#### [DATA SUPPLIED]
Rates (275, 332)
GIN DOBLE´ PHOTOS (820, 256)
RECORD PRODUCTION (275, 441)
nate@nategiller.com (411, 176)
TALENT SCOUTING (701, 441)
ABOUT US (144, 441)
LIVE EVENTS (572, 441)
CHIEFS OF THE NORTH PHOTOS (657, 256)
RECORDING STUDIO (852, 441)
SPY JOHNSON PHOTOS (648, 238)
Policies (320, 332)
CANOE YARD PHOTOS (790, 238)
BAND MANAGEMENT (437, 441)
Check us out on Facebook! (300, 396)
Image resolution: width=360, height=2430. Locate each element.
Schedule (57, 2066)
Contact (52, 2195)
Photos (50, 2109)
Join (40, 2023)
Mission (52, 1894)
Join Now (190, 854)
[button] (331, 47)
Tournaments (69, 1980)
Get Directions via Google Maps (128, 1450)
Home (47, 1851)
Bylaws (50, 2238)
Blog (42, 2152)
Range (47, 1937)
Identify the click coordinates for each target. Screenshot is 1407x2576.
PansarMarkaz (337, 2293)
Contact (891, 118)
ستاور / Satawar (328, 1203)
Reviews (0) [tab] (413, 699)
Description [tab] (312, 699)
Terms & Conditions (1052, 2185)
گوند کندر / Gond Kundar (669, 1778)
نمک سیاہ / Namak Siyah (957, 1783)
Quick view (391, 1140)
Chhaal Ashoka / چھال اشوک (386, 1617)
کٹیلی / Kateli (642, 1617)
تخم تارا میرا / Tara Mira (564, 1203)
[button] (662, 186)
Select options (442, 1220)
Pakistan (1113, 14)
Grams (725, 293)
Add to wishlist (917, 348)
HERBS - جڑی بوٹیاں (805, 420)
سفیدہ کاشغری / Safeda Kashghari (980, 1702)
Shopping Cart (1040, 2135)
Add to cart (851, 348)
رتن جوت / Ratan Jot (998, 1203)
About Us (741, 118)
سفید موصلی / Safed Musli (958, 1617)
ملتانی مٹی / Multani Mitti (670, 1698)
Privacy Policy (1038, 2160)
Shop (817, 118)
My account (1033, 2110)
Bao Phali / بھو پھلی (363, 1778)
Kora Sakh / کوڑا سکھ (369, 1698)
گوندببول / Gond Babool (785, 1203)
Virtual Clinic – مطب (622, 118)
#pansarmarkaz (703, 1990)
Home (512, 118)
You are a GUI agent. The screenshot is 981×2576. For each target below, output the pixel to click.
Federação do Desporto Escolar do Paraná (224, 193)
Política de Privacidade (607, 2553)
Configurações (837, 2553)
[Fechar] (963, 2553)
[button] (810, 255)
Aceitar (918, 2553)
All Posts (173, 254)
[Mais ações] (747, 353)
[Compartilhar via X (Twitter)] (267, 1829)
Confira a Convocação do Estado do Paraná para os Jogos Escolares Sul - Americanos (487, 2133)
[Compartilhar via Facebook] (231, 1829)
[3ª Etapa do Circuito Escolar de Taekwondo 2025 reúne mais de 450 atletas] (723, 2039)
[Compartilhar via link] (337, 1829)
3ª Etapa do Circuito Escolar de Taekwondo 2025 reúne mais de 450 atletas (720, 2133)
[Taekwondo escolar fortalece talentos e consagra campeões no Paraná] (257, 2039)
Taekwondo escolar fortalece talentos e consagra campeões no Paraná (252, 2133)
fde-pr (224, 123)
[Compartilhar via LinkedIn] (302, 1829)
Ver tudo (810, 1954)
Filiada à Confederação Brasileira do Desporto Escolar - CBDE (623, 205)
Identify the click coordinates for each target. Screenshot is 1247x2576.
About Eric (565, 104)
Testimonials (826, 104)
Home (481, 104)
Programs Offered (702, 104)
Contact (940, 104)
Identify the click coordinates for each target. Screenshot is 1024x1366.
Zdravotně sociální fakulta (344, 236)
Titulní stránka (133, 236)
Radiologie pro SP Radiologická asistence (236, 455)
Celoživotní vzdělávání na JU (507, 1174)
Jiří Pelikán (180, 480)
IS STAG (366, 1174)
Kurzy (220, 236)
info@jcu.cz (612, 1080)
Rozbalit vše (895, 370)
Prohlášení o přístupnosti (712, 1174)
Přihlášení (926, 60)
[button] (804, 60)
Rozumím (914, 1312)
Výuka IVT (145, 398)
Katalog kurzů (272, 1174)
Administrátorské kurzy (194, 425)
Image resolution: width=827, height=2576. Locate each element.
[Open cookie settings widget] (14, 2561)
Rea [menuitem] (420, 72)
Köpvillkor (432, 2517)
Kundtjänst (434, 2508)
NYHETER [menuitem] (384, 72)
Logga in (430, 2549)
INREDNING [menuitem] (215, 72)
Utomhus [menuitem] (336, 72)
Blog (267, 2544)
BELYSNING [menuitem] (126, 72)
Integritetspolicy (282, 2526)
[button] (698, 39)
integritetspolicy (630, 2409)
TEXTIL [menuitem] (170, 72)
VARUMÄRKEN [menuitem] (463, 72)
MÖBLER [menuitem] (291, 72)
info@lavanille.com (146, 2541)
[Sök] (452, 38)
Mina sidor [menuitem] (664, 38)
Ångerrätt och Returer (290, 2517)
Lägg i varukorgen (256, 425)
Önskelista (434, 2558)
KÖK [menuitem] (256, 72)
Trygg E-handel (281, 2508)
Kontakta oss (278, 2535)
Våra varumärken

#### [PROBLEM TO SOLVE]
Please print out every entry again, exactly as it reads.

#### [TASK RESPONSE]
Rates (275, 332)
GIN DOBLE´ PHOTOS (820, 256)
RECORD PRODUCTION (275, 441)
nate@nategiller.com (411, 176)
TALENT SCOUTING (701, 441)
ABOUT US (144, 441)
LIVE EVENTS (572, 441)
CHIEFS OF THE NORTH PHOTOS (657, 256)
RECORDING STUDIO (852, 441)
SPY JOHNSON PHOTOS (648, 238)
Policies (320, 332)
CANOE YARD PHOTOS (790, 238)
BAND MANAGEMENT (437, 441)
Check us out on Facebook! (300, 396)
Image resolution: width=360, height=2430. Locate each element.
Schedule (57, 2066)
Contact (52, 2195)
Photos (50, 2109)
Join (40, 2023)
Mission (52, 1894)
Join Now (190, 854)
[button] (331, 47)
Tournaments (69, 1980)
Get Directions via Google Maps (128, 1450)
Home (47, 1851)
Bylaws (50, 2238)
Blog (42, 2152)
Range (47, 1937)
Identify the click coordinates for each target. Screenshot is 1407x2576.
PansarMarkaz (337, 2293)
Contact (891, 118)
ستاور / Satawar (328, 1203)
Reviews (0) [tab] (413, 699)
Description [tab] (312, 699)
Terms & Conditions (1052, 2185)
گوند کندر / Gond Kundar (669, 1778)
نمک سیاہ / Namak Siyah (957, 1783)
Quick view (391, 1140)
Chhaal Ashoka / چھال اشوک (386, 1617)
کٹیلی / Kateli (642, 1617)
تخم تارا میرا / Tara Mira (564, 1203)
[button] (662, 186)
Select options (442, 1220)
Pakistan (1113, 14)
Grams (725, 293)
Add to wishlist (917, 348)
HERBS - جڑی بوٹیاں (805, 420)
سفیدہ کاشغری / Safeda Kashghari (980, 1702)
Shopping Cart (1040, 2135)
Add to cart (851, 348)
رتن جوت / Ratan Jot (998, 1203)
About Us (741, 118)
سفید موصلی / Safed Musli (958, 1617)
ملتانی مٹی / Multani Mitti (670, 1698)
Privacy Policy (1038, 2160)
Shop (817, 118)
My account (1033, 2110)
Bao Phali / بھو پھلی (363, 1778)
Kora Sakh / کوڑا سکھ (369, 1698)
گوندببول / Gond Babool (785, 1203)
Virtual Clinic – مطب (622, 118)
#pansarmarkaz (703, 1990)
Home (512, 118)
You are a GUI agent. The screenshot is 981×2576. For each target below, output the pixel to click.
Federação do Desporto Escolar do Paraná (224, 193)
Política de Privacidade (607, 2553)
Configurações (837, 2553)
[Fechar] (963, 2553)
[button] (810, 255)
Aceitar (918, 2553)
All Posts (173, 254)
[Mais ações] (747, 353)
[Compartilhar via X (Twitter)] (267, 1829)
Confira a Convocação do Estado do Paraná para os Jogos Escolares Sul - Americanos (487, 2133)
[Compartilhar via Facebook] (231, 1829)
[3ª Etapa do Circuito Escolar de Taekwondo 2025 reúne mais de 450 atletas] (723, 2039)
[Compartilhar via link] (337, 1829)
3ª Etapa do Circuito Escolar de Taekwondo 2025 reúne mais de 450 atletas (720, 2133)
[Taekwondo escolar fortalece talentos e consagra campeões no Paraná] (257, 2039)
Taekwondo escolar fortalece talentos e consagra campeões no Paraná (252, 2133)
fde-pr (224, 123)
[Compartilhar via LinkedIn] (302, 1829)
Ver tudo (810, 1954)
Filiada à Confederação Brasileira do Desporto Escolar - CBDE (623, 205)
Identify the click coordinates for each target. Screenshot is 1247x2576.
About Eric (565, 104)
Testimonials (826, 104)
Home (481, 104)
Programs Offered (702, 104)
Contact (940, 104)
Identify the click coordinates for each target. Screenshot is 1024x1366.
Zdravotně sociální fakulta (344, 236)
Titulní stránka (133, 236)
Radiologie pro SP Radiologická asistence (236, 455)
Celoživotní vzdělávání na JU (507, 1174)
Jiří Pelikán (180, 480)
IS STAG (366, 1174)
Kurzy (220, 236)
info@jcu.cz (612, 1080)
Rozbalit vše (895, 370)
Prohlášení o přístupnosti (712, 1174)
Přihlášení (926, 60)
[button] (804, 60)
Rozumím (914, 1312)
Výuka IVT (145, 398)
Katalog kurzů (272, 1174)
Administrátorské kurzy (194, 425)
Image resolution: width=827, height=2576. Locate each element.
[Open cookie settings widget] (14, 2561)
Rea [menuitem] (420, 72)
Köpvillkor (432, 2517)
Kundtjänst (434, 2508)
NYHETER [menuitem] (384, 72)
Logga in (430, 2549)
INREDNING [menuitem] (215, 72)
Utomhus [menuitem] (336, 72)
Blog (267, 2544)
BELYSNING [menuitem] (126, 72)
Integritetspolicy (282, 2526)
[button] (698, 39)
integritetspolicy (630, 2409)
TEXTIL [menuitem] (170, 72)
VARUMÄRKEN [menuitem] (463, 72)
MÖBLER [menuitem] (291, 72)
info@lavanille.com (146, 2541)
[Sök] (452, 38)
Mina sidor [menuitem] (664, 38)
Ångerrätt och Returer (290, 2517)
Lägg i varukorgen (256, 425)
Önskelista (434, 2558)
KÖK [menuitem] (256, 72)
Trygg E-handel (281, 2508)
Kontakta oss (278, 2535)
Våra varumärken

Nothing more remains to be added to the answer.